O sensacionalismo, a angariação de audiência ou o lucro, razões pauperrimamente explicadas como argumento válido para este tipo de abuso, além de irem contra as normas pelas quais os média devem honrar o seu trabalho, não podem justificar estas situações limite. Consultando o Estatuto do Jornalista, está explicitado que o jornalista deve “abster-se de recolher declarações ou imagens que atinjam a dignidade das pessoas através da exploração da sua vulnerabilidade psicológica, emocional ou física”, o que é claro o suficiente para que não haja lugar a explicação plausível para o tipo de peças que desrespeitam em absoluto estas diretrizes. A relevância de cumprir estes passos reside, se não no respeito ao próximo e no brio pela profissão, nas consequências gravosas possíveis para a exploração de uma pessoa sem saúde mental. Estes casos, que originam tanto bruaá em quem observa, tantas vezes transformando-se em vídeos virais, pela possível bizarria da situação, podem ter como resultado a que a pessoa que se viu partilhada e gozada, não saiba lidar emocionalmente com essa situação, vendo o seu quadro clínico agravar-se ou mesmo terminar tragicamente em suicídio. Devemos refletir sobre o que representa estar a expor uma pessoa que, de forma explícita e clara, não se apresenta capaz e compensada psicologicamente para discursar ou ser entrevistada.

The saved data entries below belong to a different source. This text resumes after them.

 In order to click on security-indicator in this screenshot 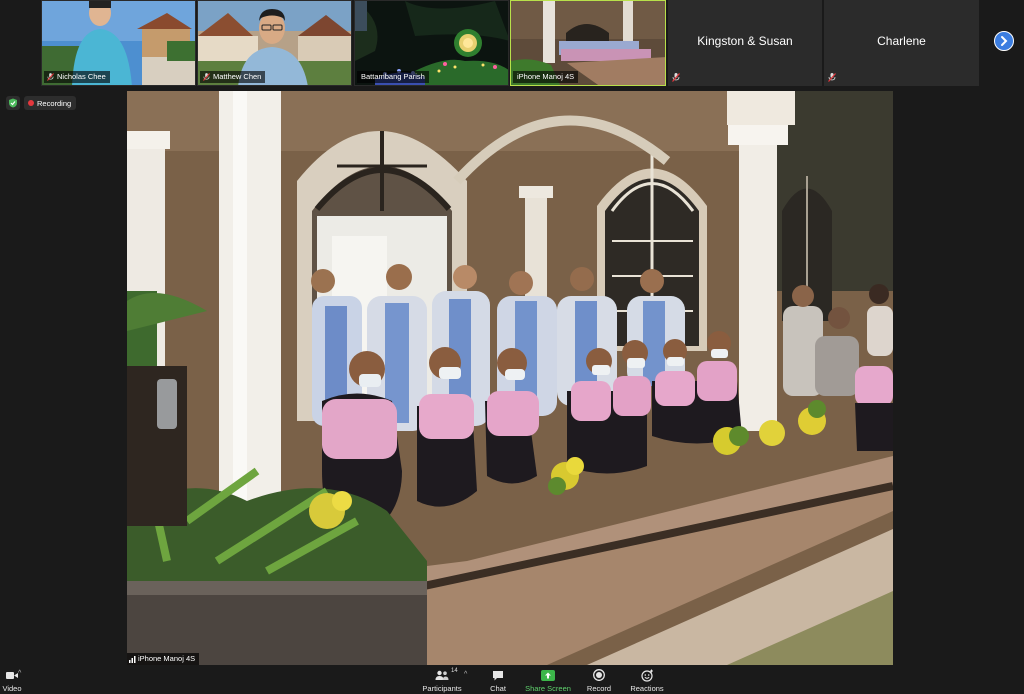, I will do `click(13, 103)`.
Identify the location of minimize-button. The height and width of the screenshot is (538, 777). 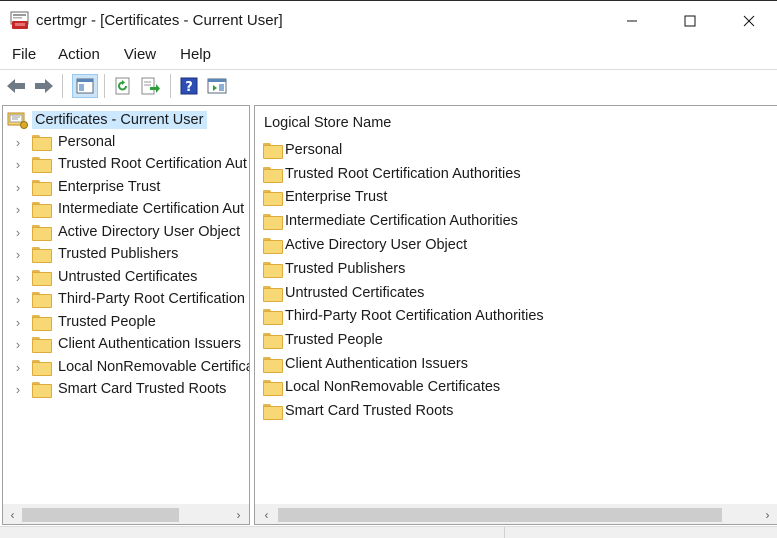
(632, 21).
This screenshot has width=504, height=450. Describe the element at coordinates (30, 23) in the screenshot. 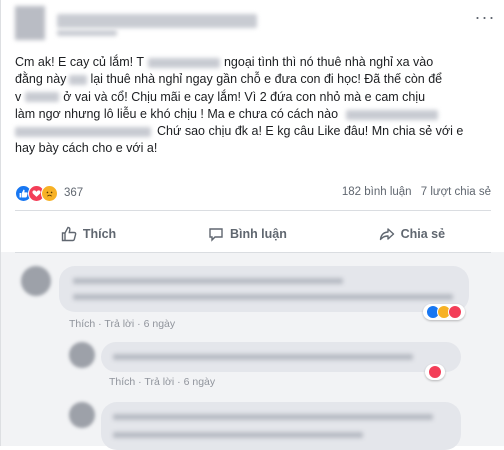

I see `author-avatar` at that location.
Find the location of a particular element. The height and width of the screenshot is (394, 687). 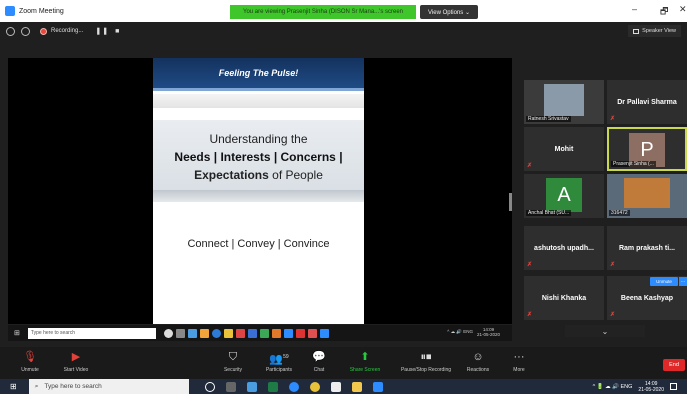

maximize-button: 🗗 is located at coordinates (664, 12).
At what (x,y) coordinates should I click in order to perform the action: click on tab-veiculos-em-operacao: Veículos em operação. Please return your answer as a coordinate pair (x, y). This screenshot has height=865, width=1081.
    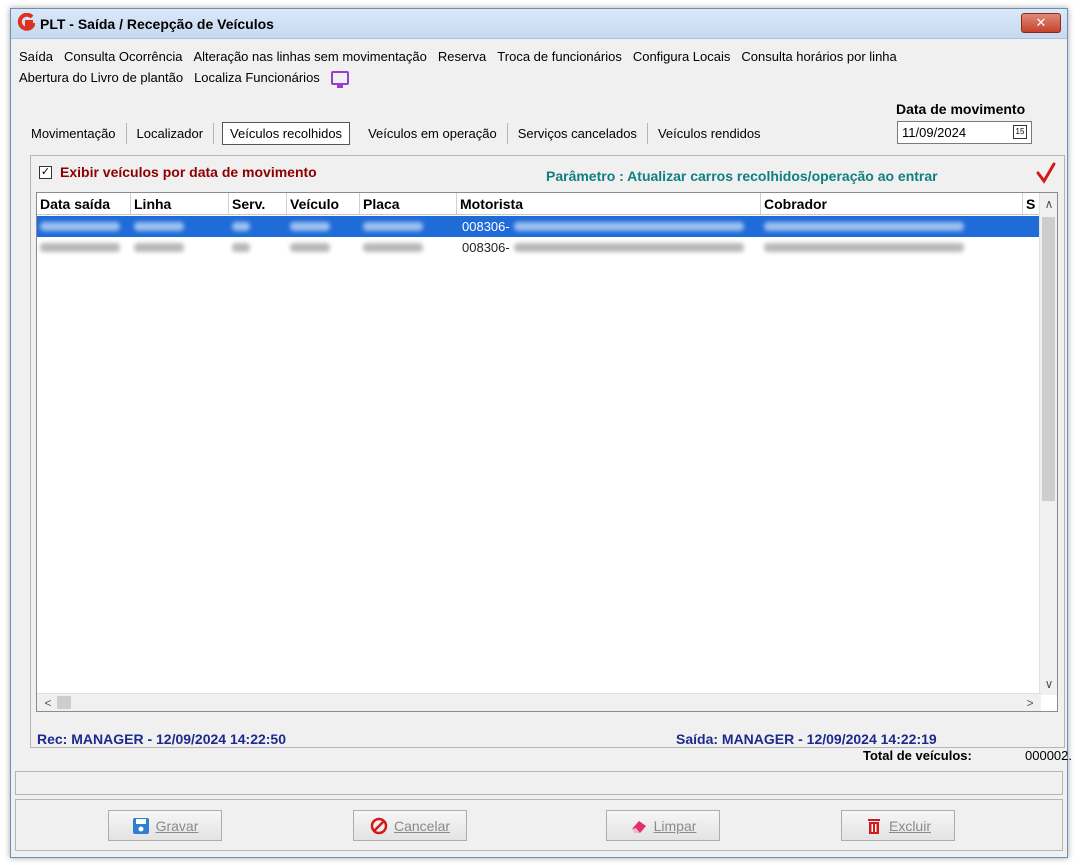
    Looking at the image, I should click on (433, 133).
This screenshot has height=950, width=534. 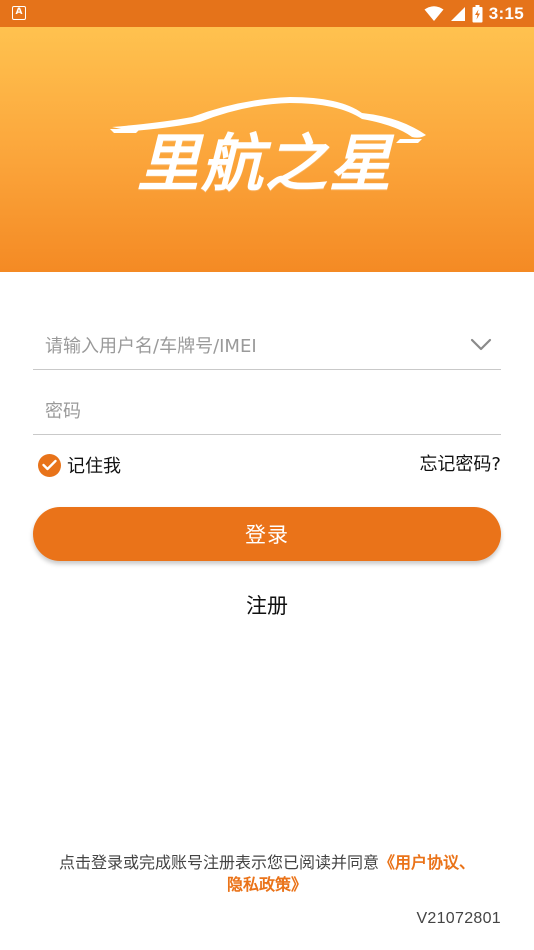 What do you see at coordinates (267, 884) in the screenshot?
I see `privacy-policy-link: 隐私政策》` at bounding box center [267, 884].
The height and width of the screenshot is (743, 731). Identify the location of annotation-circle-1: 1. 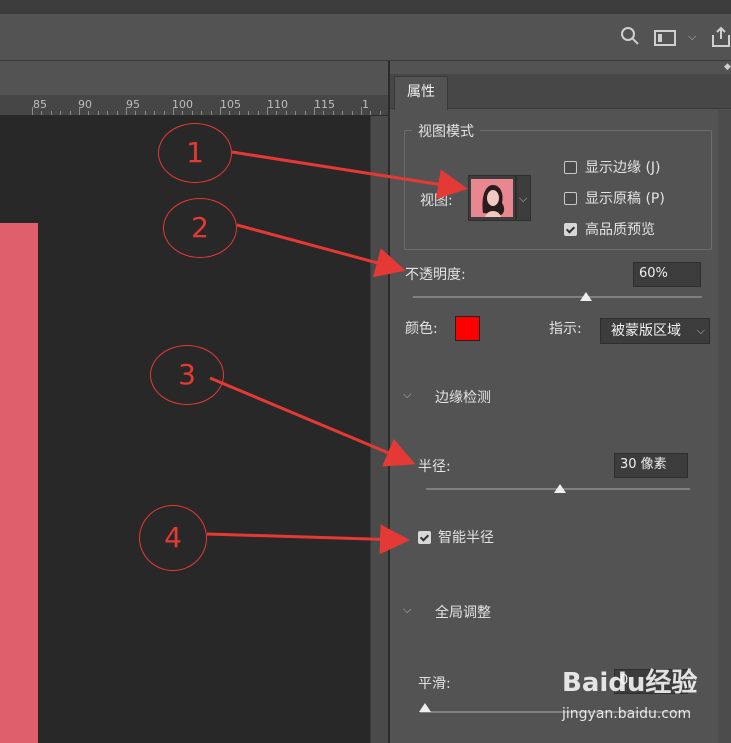
(195, 153).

Temos acompanhado um crescente interesse sobre a saúde mental, sem necessariamente implicar uma saudável consciencialização sobre a mesma. A prevenção passa por aumentar o conhecimento público sobre doença mental e por saber como podemos intervir ao nível de reduzir o risco do seu aparecimento, com hábitos saudáveis, bem como de gerir o máximo possível de fatores ansiogénicos. É imprescindível estar alerta e ciente sobre o que representa uma doença mental, de modo a, atempadamente, procurar ajuda profissional ou a reencaminhar alguém próximo em quem se identifique essa necessidade.

Destaco ainda, do Código Deontológico do Sindicato dos Jornalistas, a clarificação de que “o jornalista deve recusar as práticas jornalísticas que violentem a sua consciência” e lanço a questão, sobre se valorizar a saúde mental, que não está garantida em nenhum de nós, não representará o esteio dessa essencial máxima.

Por Isabel Filipe, Psicóloga Clínica e autora do blogue Agir e Sentir.